Exercise goal
Only reproduce the lines from the line containing "Click the 作业 homework icon" onward, exactly, through the final line of the data below.

--- Records for this exercise Enclosed Below ---

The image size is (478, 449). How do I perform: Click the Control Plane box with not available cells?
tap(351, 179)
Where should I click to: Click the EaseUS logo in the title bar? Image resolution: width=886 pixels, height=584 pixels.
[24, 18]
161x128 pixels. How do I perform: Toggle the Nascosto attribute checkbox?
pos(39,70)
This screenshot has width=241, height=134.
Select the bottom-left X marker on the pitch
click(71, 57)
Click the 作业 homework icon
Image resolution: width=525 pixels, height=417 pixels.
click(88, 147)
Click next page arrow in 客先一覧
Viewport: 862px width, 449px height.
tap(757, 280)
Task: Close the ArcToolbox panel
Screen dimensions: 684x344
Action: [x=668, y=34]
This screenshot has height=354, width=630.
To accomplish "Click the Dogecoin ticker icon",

--- End of Enclosed Records for this exercise ---

Response below
Click the 作业 homework icon
Image resolution: width=525 pixels, height=417 pixels.
click(88, 147)
Click next page arrow in 客先一覧
Viewport: 862px width, 449px height.
tap(757, 280)
Task: Close the ArcToolbox panel
Screen dimensions: 684x344
Action: [x=668, y=34]
This screenshot has height=354, width=630.
To accomplish "Click the Dogecoin ticker icon",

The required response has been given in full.